Transformer-based neural networks have demonstrated proficiency in a variety of tasks, such as text generation, editing, and question-answering. Perplexity and end task accuracy measurements consistently show models with more parameters perform better, leading industries to develop larger models. However, in some cases, larger models do not guarantee superior performance. The 2 billion parameter model, MiniCPM, shows similar capabilities to larger language models like the Llama2-7 billion, Mistral-7B, Gemma-7B, and Llama-13B. This suggests a lapse in the correlation between model size and its effectiveness, and notably, a lack of high-quality training data to benefit from large models.
To combat these performance inconsistencies, common methods involve Scaling laws, Energy-based models, and Hopfield models. These models focus on size-scaling, energy functions and associative memory respectively. Huawei Technologies’ Central Research Institute and 2012 Laboratories propose a theoretical framework to address model performance dynamics and the memorization process.
The researchers used the transformer-based language model, GPT-2, to conduct a series of tests across a spectrum of data sizes to comprehensively evaluate their proposed model. For these tests, the researchers also trained a classic Transformer model on a dataset of two million tokens. In the end, this experiment series validated their theoretical results, offering valuable insights about the optimal cross-entropy loss which could guide and enhance decision-making in future model training.
In their study, the researchers used a twelve-layer transformer language model, trained with the GPT-2 small tokenizer and architecture on the OpenWebText dataset. This dataset contains nine billion tokens from over eight million documents.
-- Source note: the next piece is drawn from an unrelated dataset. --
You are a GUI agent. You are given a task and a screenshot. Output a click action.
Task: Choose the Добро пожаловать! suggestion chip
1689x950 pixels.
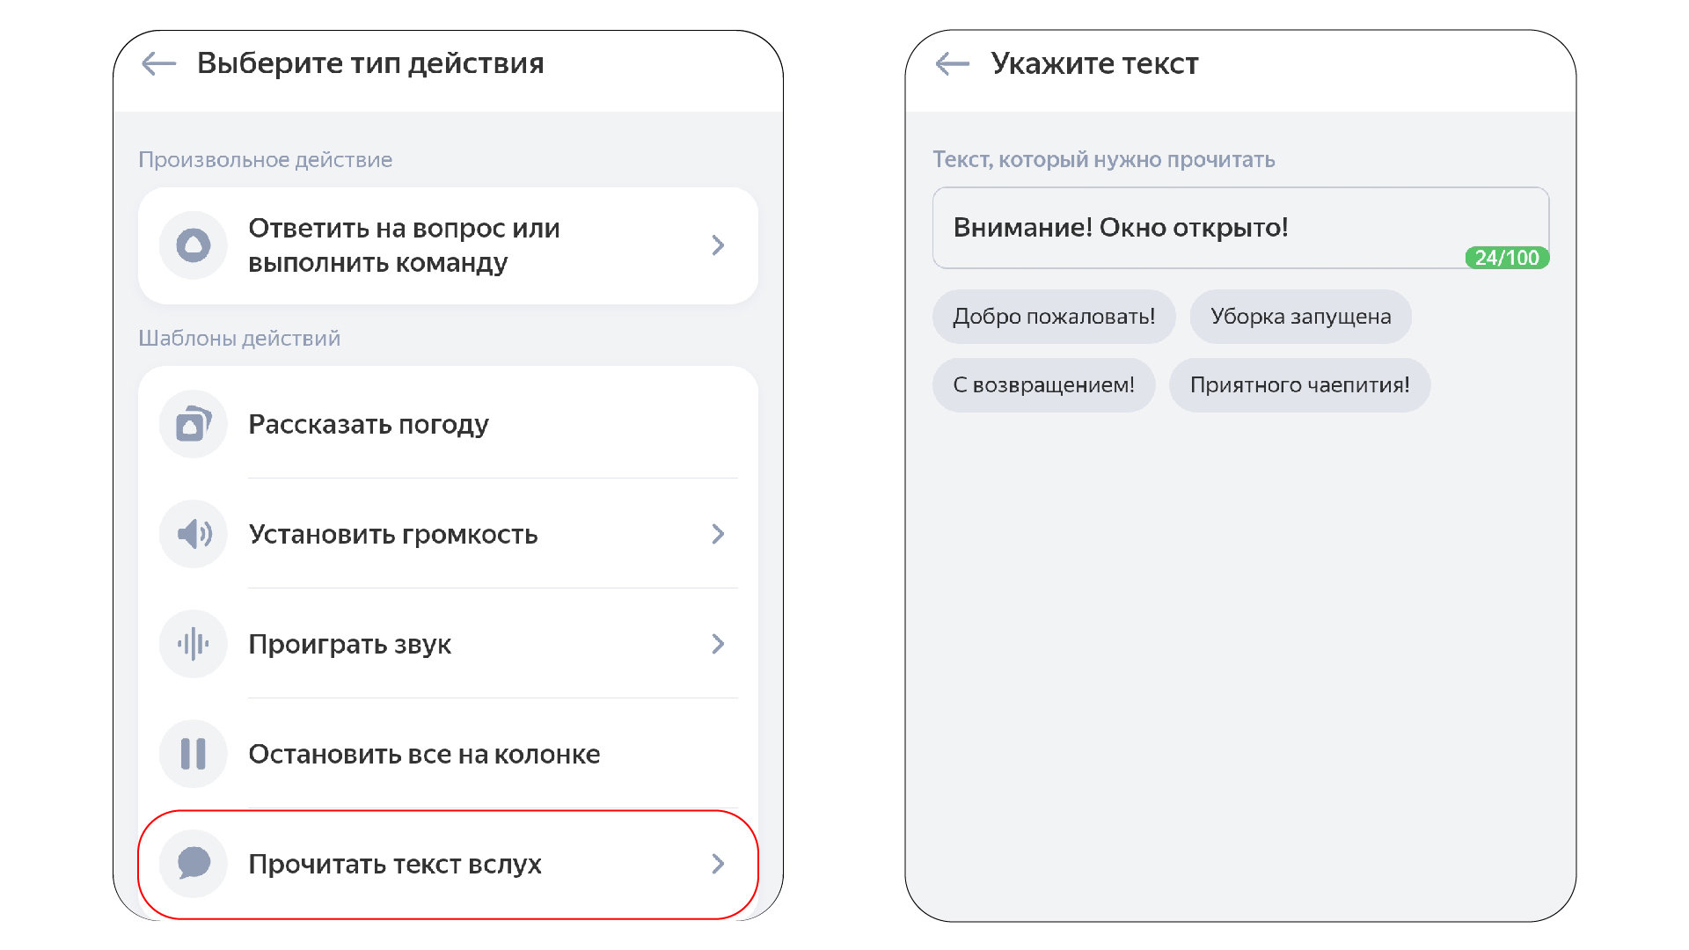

They trained three models using different data sizes, with a subset containing the first 1% and 0.1% of the OpenWebText data respectively.
Their results identified that training with 0.1% of the OpenWebText data showed signs of overfitting. Over iterations, the training losses ceased to appear, indicating the model energy diminished to a sum of a few delta functions due to the lack of clarity between training examples. On the other hand, if the model size was approximately O(D2) and trained on 90 million tokens, the model could achieve comparable training and validation loss to the setting with nine billion tokens.
In conclusion, the researchers developed a theoretical framework based on the relationship between memorization and performance in transformer-based language models. The transformer-based networks used for the research were modeled with associative memory and cross-entropy loss was defined for model and data sizes. The researchers executed tests using GPT-2 with different data sizes and trained several Transformer models on a two million token dataset. Their findings provide the foundation for creating a global energy function for the layered structure of the transformer models using the majorization-minimization technique.